◆ REQUIRED WORK ◆
For the records below, tally the lines that include the word "computer" and report the number alone.

◆ Saved entries ◆
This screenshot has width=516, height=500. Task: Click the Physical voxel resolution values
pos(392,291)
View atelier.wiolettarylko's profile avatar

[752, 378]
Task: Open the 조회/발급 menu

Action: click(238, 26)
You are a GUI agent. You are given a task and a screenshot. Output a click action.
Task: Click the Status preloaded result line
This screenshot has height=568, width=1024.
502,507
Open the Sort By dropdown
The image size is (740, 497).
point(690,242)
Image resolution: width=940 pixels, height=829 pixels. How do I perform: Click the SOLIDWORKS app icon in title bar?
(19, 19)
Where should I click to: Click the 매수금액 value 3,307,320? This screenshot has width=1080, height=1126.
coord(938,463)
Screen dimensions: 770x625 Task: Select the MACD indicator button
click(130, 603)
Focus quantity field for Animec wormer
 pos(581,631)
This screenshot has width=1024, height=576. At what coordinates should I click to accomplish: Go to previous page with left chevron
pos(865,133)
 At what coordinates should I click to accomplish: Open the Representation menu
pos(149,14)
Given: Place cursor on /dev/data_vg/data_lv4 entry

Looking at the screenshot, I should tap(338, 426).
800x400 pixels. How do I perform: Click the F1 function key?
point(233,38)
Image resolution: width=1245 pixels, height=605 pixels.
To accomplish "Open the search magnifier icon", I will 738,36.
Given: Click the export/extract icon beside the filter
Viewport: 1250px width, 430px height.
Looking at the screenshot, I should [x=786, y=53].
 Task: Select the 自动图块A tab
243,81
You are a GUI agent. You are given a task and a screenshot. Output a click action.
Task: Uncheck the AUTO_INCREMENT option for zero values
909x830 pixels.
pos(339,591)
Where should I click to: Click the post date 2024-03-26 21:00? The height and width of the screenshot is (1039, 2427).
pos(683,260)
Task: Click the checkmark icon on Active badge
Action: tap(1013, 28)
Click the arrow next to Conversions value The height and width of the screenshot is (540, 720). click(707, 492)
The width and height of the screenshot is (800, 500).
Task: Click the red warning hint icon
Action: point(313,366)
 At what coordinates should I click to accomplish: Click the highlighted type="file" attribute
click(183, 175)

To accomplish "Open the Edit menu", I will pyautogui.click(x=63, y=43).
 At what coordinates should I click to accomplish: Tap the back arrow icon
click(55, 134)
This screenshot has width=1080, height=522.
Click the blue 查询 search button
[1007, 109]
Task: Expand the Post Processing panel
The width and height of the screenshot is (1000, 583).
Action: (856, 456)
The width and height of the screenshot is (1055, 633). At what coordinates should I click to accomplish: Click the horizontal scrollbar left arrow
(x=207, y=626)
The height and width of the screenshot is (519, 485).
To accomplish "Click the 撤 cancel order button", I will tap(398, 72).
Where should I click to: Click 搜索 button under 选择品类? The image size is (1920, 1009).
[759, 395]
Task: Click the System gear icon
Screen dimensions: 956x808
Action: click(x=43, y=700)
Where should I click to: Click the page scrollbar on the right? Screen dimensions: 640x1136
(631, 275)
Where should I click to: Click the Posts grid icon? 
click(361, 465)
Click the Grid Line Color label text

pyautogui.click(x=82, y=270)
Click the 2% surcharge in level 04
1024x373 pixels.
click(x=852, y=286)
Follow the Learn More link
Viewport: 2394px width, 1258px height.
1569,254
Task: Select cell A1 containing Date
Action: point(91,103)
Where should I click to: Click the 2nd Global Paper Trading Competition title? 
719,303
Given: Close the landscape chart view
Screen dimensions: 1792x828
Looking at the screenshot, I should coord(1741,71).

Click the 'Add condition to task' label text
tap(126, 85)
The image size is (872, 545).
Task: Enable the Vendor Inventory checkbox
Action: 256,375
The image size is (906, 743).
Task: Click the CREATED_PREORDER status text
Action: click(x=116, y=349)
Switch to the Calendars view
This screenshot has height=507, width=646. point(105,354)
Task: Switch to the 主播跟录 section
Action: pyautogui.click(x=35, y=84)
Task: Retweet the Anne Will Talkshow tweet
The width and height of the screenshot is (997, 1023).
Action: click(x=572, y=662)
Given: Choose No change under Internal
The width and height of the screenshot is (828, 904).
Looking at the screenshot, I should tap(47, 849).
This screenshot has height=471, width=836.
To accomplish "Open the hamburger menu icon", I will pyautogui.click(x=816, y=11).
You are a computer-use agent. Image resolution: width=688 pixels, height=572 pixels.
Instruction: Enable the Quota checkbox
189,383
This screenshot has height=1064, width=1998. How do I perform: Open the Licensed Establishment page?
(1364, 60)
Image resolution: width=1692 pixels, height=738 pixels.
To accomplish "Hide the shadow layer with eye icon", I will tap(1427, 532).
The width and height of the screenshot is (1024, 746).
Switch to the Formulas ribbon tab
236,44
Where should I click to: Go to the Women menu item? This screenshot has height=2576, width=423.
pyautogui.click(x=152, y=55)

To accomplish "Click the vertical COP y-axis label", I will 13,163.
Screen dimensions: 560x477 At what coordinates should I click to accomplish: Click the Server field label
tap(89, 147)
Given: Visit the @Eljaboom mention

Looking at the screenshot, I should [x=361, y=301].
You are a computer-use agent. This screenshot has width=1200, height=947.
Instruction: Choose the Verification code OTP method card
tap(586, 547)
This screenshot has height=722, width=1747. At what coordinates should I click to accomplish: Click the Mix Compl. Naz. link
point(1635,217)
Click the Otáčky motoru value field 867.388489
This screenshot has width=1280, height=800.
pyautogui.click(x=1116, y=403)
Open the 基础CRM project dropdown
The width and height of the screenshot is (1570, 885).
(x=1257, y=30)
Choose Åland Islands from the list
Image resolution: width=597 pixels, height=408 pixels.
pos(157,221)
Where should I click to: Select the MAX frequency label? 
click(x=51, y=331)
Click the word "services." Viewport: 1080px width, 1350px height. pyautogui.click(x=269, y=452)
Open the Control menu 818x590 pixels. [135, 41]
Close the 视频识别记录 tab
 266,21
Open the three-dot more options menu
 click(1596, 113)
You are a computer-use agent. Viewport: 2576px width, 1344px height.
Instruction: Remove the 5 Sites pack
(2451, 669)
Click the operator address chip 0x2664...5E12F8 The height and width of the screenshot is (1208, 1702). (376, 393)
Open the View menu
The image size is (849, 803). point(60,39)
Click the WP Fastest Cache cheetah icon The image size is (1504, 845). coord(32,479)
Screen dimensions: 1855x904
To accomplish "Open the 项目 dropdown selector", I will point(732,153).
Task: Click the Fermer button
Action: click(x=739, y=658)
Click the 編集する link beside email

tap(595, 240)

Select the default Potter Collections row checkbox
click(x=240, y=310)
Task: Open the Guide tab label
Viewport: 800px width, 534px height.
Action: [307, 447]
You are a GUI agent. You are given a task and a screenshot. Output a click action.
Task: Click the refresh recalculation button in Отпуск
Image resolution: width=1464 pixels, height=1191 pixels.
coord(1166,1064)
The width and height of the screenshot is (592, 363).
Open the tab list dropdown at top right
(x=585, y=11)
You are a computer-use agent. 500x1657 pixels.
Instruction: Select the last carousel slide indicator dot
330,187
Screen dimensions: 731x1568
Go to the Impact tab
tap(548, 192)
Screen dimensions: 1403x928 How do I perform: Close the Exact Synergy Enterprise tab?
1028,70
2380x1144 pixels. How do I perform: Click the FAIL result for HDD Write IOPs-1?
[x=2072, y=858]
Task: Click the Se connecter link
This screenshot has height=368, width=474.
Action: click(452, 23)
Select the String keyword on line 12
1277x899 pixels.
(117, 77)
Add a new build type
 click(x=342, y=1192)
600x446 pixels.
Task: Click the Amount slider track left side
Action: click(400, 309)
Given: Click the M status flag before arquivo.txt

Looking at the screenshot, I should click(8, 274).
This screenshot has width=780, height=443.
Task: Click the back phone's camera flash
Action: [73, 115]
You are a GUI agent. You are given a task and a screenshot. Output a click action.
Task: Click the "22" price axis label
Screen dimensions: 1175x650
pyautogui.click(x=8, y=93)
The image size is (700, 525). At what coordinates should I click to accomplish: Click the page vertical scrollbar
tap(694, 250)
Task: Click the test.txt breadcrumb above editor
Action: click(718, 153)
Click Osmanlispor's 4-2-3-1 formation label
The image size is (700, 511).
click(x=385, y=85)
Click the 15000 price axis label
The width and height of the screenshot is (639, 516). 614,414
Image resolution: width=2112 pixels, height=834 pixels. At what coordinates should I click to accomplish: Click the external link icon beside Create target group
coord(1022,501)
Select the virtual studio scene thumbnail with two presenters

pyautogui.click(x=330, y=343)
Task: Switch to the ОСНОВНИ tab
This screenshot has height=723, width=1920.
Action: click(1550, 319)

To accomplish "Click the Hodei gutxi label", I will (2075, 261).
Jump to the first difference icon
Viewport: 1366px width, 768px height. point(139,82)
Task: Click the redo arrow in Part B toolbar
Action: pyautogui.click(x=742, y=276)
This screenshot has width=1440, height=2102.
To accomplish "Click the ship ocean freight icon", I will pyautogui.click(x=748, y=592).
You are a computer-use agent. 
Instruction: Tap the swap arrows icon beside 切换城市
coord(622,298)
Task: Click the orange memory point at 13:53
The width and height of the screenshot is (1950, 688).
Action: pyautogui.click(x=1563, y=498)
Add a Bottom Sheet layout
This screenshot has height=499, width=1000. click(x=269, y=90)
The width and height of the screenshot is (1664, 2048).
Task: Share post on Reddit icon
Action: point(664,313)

◆ WORKED SOLUTION ◆
5